[START]

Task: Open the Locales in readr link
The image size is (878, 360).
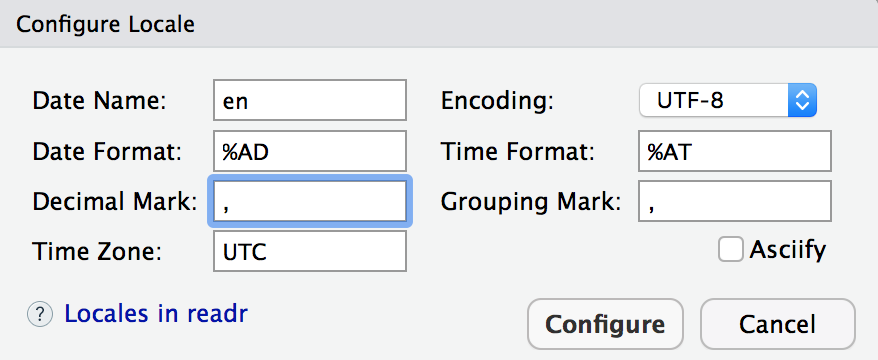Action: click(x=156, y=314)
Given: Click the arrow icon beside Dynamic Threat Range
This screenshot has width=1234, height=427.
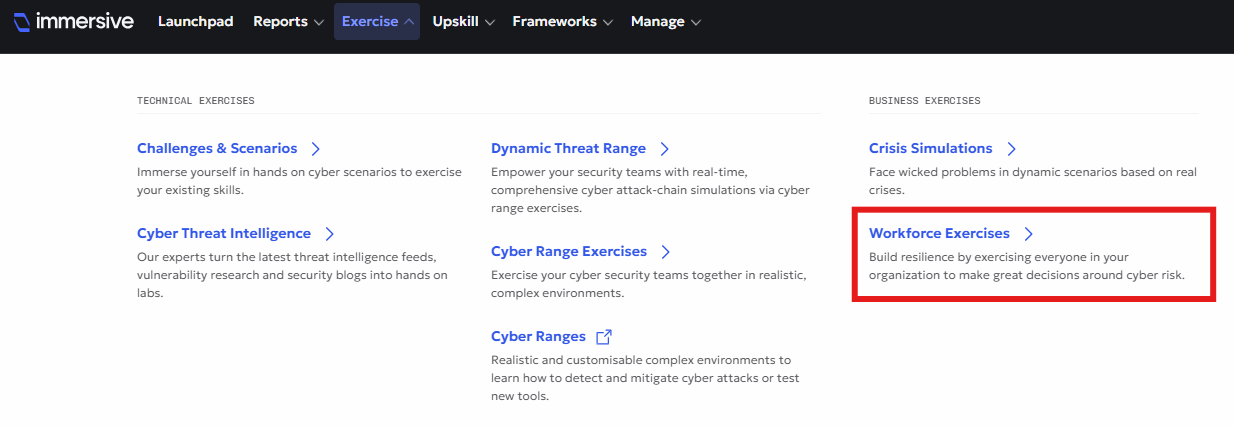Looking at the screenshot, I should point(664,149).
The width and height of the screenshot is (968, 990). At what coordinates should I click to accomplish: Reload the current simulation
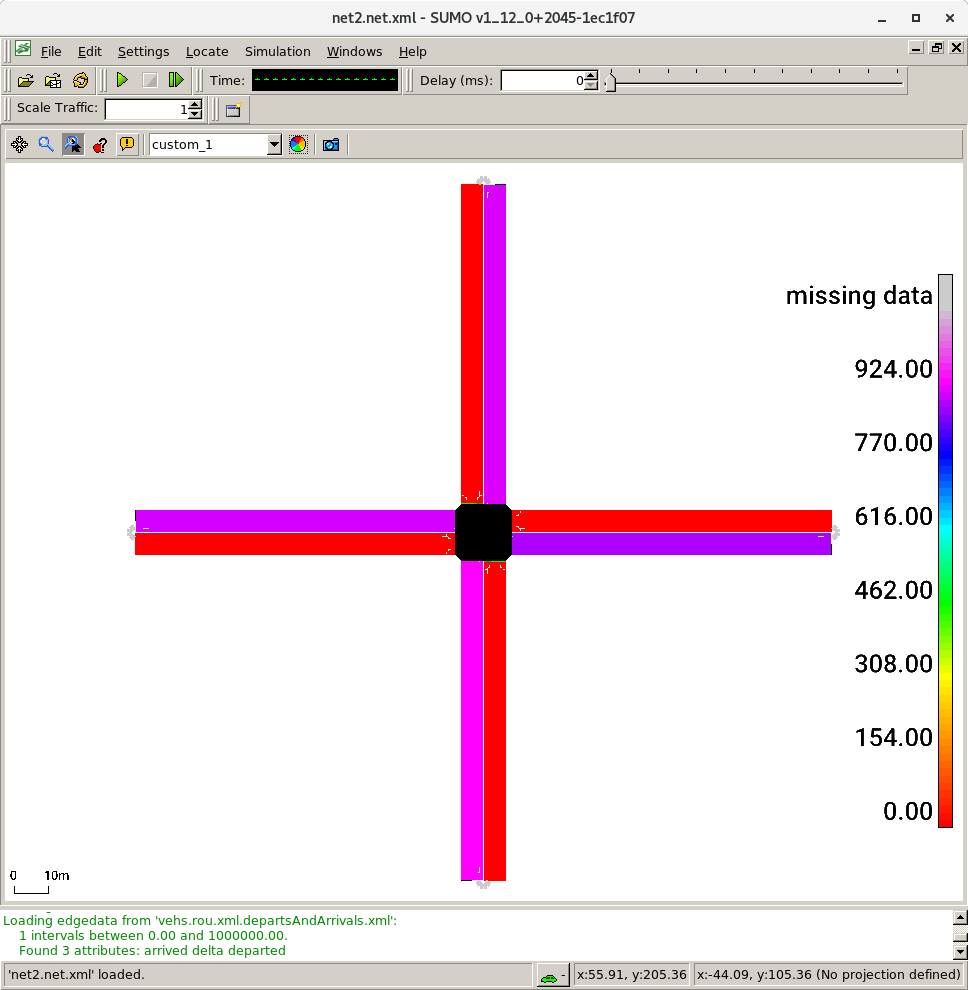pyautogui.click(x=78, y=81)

[END]
[START]

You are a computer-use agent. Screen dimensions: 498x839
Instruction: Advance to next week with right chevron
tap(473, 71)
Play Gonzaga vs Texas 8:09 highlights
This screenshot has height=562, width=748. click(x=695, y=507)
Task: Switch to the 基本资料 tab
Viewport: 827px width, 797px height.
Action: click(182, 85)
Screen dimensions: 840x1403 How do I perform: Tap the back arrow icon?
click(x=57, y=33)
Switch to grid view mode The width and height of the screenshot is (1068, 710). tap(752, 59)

[END]

Copy the records word for word, starting with the line containing "Task: Open the Locales in readr link" and ending with the line containing "pyautogui.click(x=78, y=81)", both lines included, and leave out the pictures.

Task: Open the Locales in readr link
The image size is (878, 360).
Action: click(x=156, y=314)
Given: Click the arrow icon beside Dynamic Threat Range
This screenshot has width=1234, height=427.
Looking at the screenshot, I should point(664,149).
The width and height of the screenshot is (968, 990). At what coordinates should I click to accomplish: Reload the current simulation
pyautogui.click(x=78, y=81)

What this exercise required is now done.